» **What you will do**: Write out exactly the lines from the one containing "You are a computer-use" through the last line of the records below, including both.

» **Stored entries**:
Start of Block
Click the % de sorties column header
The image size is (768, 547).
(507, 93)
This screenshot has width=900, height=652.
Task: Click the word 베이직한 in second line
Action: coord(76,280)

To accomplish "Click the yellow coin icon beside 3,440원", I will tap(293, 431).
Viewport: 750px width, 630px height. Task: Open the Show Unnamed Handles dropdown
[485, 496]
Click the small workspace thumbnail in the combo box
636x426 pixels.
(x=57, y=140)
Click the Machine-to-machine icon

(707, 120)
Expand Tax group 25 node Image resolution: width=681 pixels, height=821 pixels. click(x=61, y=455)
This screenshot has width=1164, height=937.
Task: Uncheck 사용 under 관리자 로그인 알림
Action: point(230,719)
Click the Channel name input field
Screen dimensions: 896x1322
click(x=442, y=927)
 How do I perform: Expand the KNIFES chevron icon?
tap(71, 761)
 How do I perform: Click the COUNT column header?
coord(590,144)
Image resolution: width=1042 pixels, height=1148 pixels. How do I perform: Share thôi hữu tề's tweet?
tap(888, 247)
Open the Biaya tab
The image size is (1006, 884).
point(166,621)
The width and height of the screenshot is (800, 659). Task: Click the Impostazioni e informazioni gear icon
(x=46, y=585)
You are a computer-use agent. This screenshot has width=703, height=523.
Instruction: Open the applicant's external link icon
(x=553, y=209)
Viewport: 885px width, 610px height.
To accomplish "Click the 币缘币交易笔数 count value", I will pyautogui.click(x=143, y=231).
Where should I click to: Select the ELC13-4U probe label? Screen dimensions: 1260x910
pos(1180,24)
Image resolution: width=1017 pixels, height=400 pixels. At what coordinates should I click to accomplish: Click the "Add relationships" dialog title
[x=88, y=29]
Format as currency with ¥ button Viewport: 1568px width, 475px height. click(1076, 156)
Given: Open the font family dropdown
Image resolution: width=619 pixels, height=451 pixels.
End of Block
» **Solution to this exercise**:
You are a computer-use agent. This screenshot has width=703, height=523.
Instruction: Open the applicant's external link icon
(x=553, y=209)
Viewport: 885px width, 610px height.
To accomplish "Click the 币缘币交易笔数 count value", I will pyautogui.click(x=143, y=231).
Where should I click to: Select the ELC13-4U probe label? Screen dimensions: 1260x910
pos(1180,24)
Image resolution: width=1017 pixels, height=400 pixels. At what coordinates should I click to accomplish: Click the "Add relationships" dialog title
[x=88, y=29]
Format as currency with ¥ button Viewport: 1568px width, 475px height. click(1076, 156)
Given: Open the font family dropdown
Image resolution: width=619 pixels, height=451 pixels.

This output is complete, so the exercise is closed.